Kate Hudson reports from the 36th Congress of the French Communist Party in Paris
Confit duck legs for a thousand? No problem. The French Communist Party displayed its strengths this week in more ways than one. Its 36th Congress opened in the Docks d’Aubervilliers, a former industrial estate on the northern fringes of Paris served by the newly-opened and appropriately-named Metro station, Front Populaire.
Arriving by Eurostar across the snowy fields of northern France, it was a delight to join the 800 delegates and 100 foreign guests for lunch in a cavernous hall where curiously the ceiling twinkled with stars. Maybe this was the venue’s usual decoration – or maybe it was designed for the event itself, to chime with the title of the main conference document ‘Il est grand temps de rallumer les étoiles…’. Maybe only the French could choose such a beautiful quote from Guillaume Apollinaire for their 1,628 line discussion paper. And maybe only the French could spend three days discussing it line by line, with delegates springing up from their tables to speak from one of the many mikes dotted around the conference hall. Nuances of the discussion were doubtless lost on me, but what was clear was the huge enthusiasm for their work, an overwhelming endorsement for continuing the party’s participation as the largest component of the Left Front (Front de Gauche) project, with the Parti de Gauche and a number of other left groups. This participation has restored support for the party and its allies to levels last seen over a decade ago. Indeed, last year’s presidential election saw the Front de Gauche candidate, Jean-Luc Melenchon poll almost 4 million votes, coming in fourth. The last time this happened was in 1981 when PCF leader Georges Marchais came in fourth on almost 4 and a half million.

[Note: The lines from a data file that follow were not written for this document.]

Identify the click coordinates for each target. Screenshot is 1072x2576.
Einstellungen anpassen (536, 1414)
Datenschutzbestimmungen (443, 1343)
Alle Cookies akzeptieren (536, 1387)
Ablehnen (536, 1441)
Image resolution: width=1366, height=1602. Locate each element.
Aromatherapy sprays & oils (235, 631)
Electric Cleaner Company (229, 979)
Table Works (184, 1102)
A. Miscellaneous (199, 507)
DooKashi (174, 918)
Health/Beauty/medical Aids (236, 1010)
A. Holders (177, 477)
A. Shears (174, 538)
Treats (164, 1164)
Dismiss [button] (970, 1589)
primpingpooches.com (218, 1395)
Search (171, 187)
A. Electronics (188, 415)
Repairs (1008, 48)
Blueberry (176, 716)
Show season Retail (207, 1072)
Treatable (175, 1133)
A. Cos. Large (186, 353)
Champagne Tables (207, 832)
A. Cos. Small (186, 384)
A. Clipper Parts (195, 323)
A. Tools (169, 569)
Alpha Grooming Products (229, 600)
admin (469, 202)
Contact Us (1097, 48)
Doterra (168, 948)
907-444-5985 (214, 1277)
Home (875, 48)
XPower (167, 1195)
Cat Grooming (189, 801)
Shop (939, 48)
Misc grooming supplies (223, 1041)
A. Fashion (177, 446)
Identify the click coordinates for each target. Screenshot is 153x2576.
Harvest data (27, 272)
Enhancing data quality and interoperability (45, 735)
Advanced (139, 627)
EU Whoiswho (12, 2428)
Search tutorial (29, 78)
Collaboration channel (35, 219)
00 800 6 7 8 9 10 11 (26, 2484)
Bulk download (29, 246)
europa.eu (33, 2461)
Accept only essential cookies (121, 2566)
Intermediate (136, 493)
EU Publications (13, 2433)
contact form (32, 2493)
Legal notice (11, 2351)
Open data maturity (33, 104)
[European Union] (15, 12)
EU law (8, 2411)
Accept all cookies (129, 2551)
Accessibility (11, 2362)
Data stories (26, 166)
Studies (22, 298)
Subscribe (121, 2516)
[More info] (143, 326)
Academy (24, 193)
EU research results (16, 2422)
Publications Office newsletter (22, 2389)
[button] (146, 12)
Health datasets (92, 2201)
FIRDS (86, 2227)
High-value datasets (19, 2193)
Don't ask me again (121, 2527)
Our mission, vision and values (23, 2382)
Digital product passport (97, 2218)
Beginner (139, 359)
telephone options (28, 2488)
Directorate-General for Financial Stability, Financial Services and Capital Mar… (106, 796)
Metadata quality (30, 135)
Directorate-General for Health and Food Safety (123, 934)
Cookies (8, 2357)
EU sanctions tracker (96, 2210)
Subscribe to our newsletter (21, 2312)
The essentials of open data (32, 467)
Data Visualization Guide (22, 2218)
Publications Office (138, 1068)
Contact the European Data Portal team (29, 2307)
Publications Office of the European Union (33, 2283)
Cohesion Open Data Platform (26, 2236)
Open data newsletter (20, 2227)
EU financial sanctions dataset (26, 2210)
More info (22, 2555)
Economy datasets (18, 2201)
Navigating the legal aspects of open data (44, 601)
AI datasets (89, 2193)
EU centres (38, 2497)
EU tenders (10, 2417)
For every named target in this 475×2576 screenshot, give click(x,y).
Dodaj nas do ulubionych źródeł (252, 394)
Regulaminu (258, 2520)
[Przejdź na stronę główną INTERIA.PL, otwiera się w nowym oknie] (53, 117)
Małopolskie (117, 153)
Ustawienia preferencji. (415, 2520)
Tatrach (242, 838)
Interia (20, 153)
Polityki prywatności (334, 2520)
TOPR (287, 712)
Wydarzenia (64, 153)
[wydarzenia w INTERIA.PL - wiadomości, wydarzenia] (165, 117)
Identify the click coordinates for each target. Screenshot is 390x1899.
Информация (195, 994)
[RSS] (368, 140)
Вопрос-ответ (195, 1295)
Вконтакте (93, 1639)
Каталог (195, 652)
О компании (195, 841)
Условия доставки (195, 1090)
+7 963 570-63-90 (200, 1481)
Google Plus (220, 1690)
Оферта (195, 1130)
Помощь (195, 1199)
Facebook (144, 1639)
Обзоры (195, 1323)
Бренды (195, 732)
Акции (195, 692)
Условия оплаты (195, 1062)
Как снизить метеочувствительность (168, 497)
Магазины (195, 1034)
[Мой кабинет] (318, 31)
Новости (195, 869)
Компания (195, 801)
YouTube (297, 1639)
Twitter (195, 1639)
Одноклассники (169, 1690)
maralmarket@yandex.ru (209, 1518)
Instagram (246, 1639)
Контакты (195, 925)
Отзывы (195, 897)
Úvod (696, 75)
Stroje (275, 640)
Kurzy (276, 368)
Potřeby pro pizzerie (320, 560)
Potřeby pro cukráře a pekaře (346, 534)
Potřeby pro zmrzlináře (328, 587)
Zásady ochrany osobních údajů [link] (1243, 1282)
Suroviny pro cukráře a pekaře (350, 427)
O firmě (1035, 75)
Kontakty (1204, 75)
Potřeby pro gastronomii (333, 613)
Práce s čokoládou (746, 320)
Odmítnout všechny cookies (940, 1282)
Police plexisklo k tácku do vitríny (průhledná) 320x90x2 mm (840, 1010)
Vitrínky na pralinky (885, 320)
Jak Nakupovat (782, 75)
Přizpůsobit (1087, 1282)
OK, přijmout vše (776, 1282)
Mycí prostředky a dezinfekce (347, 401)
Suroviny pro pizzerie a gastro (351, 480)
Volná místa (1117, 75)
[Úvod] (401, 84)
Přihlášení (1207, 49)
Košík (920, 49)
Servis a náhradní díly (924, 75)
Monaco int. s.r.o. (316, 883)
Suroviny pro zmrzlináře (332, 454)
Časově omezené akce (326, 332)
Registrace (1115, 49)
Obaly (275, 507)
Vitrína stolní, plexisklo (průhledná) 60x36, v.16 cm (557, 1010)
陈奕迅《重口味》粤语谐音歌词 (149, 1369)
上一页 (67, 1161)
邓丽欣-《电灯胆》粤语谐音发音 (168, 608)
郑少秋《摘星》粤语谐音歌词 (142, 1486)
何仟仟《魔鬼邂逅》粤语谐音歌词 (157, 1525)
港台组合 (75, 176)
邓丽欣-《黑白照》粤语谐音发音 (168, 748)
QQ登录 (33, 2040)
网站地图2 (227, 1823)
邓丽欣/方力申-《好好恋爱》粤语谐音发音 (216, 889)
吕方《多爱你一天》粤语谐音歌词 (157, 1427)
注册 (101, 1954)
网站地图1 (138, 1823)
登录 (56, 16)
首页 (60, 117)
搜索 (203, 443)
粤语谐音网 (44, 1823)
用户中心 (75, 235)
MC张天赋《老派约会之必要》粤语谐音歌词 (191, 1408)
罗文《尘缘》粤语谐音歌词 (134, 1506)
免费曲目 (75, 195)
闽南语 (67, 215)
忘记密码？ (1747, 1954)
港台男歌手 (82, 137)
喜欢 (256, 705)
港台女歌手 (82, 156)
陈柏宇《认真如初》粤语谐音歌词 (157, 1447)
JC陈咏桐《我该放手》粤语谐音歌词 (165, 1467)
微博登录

Indeed, Melenchon himself made a visit to the Congress to bring solidarity greetings, immediately swamped by a sea of TV cameras. Lower profile, but more interesting politically – as unexpected by me – was the quiet appearance in the guest seats next to me of Olivier Besancenot, the famous revolutionary postman who gained over a million votes for the LCR (French section of the Fourth International) in the 2007 presidential elections. The LCR dissolved itself into the formation of the Nouveau parti anticapitaliste (NPA) in 2008. The NPA has been largely superseded by the Front de Gauche in electoral terms, and while the NPA has stood aloof from Front de Gauche, many former NPA members have nevertheless moved over. I don’t know whether we should read anything into Besancenot’s presence there – but he did have positive memories of his participation at the Coalition of Resistance’s Europe Against Austerity conference in London in October 2011. As I recall he made a barnstorming speech.
So the PCF seems set to continue with its modest growth and strong orientation to being a credible party to the left of the Socialists, abandoning its previous orientation to be the Socialists’ junior partner, come what may. It is now confident and optimistic. With 134,000 members and a reasonable presence across all elected institutions nationally, and a strong commitment to the European Left Party project of solidarity and cooperation across Europe, it is entitled to be so.